All issues, methods, concepts, logics, and theories discussed in the preceding seven parts of the book and the results achieved enable us to make a final judgment about some focal issues of scientific inquiry in general, and of the scientific nature or status of medicine and its relationship to the so-called rationality, in particular. To this end, a detailed analysis is undertaken of the question What is science? A general concept of science, formally a ten-place predicate, is proposed that makes possible to precisely distinguish between three types of science: theoretical science, practical science, and deontic science. It is shown that medicine comprises all of these three types. So medicine is theoretical science, practical science, and deontic science at the same time. But the scientificity of medicine does not imply that it is a rational discipline because the question arises what is rationality?
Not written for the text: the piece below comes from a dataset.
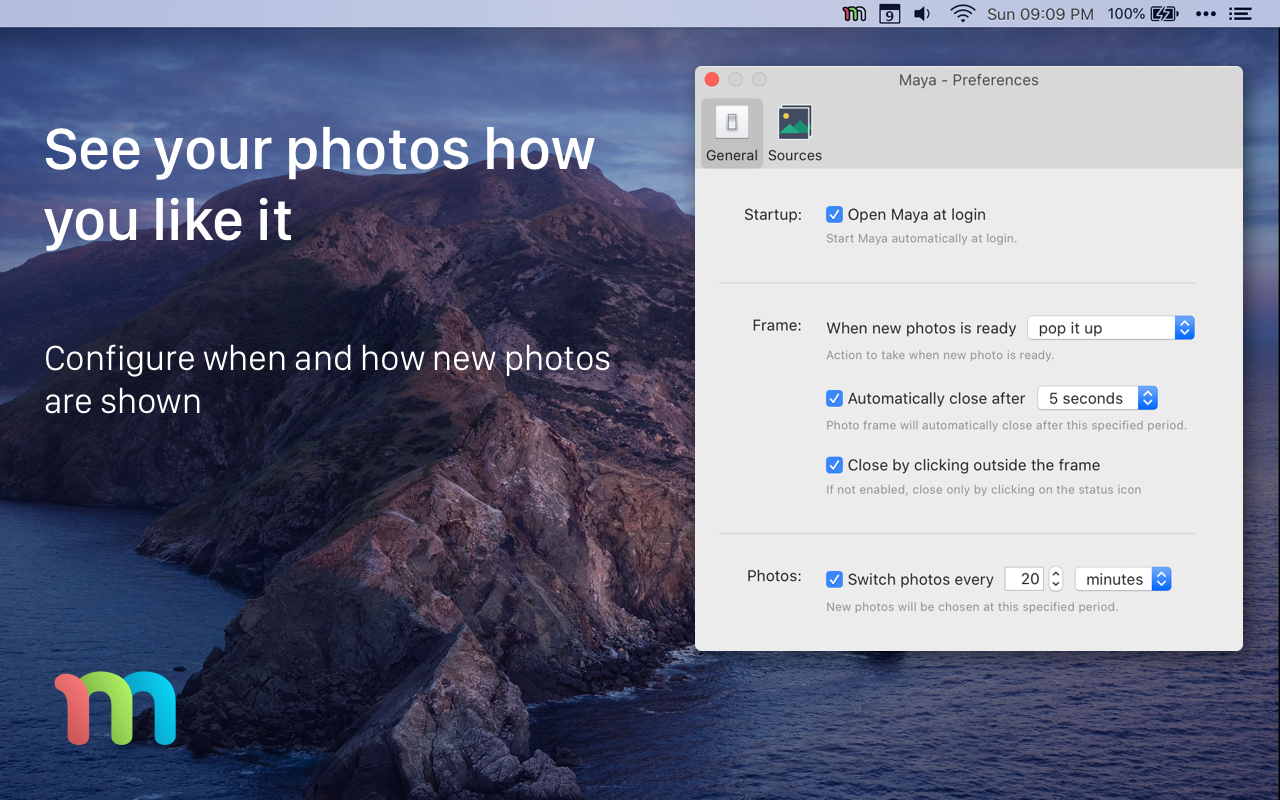Open Notification Center list icon
The width and height of the screenshot is (1280, 800).
point(1240,14)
A thorough discussion of this issue demonstrates that also rationality is relative to several factors the most basic and important one of them being the logic that is applied in reasoning. Due to the plurality of logics we have at our disposal, different types of rationality will emerge depending on which logic we use to the effect that some reasoning that appears rational from the perspective of logic A will not be rational from the perspective of another logic B. On the basis of this example, and of many other ones, a general view of relativism is developed that finally yields a general, precise, and robust concept of perspectivism. This concept means that not only an observation is relative to the perspective from which it is made, but also scientific knowledge and scientific theories, also in medicine, are relative to perspectives. This completes Part VIII consisting of 3 chapters and 32 pages.

A detailed, formal and philosophical introduction to several systems of modern (classical, modal, non-classical, probability, and fuzzy) logic given in the final Part IX closes The Handbook. This part on Logical Fundamentals used in the book consits of six chapters and 231 pages.